Oysa bir zamanlar haber, güvenilir ellerden çıkıp halka ulaşırdı. Gazeteler, kurumların basın açıklamaları, şeffaf bilgilendirmeler… İnsan, duyduğunun doğruluğundan emin olduğunda kalbi de daha sakindi. Şimdi ise sosyal medyanın kirliliği içinde hakikati aramak, karanlıkta titrek bir ışığın peşinden gitmeye benziyor.

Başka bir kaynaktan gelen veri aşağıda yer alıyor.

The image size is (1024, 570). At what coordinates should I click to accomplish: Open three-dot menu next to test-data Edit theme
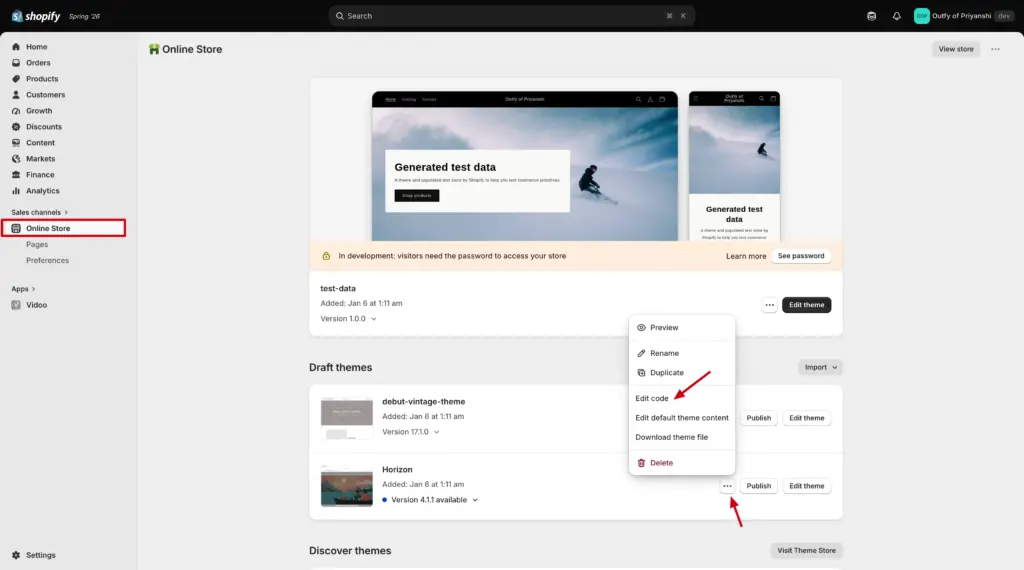(769, 305)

Ama unutmamalıyız: Dijital dünyanın gürültüsü arasında kendi sesimizi, kendi aklımızı kaybetmemek elimizde. Gerçek haberi aramak, sağlam kaynaklara kulak vermek; sadece bireysel bir tercih değil, aynı zamanda toplumsal bir sorumluluktur. Çünkü hakikatin kaybolduğu yerde huzur da kaybolur.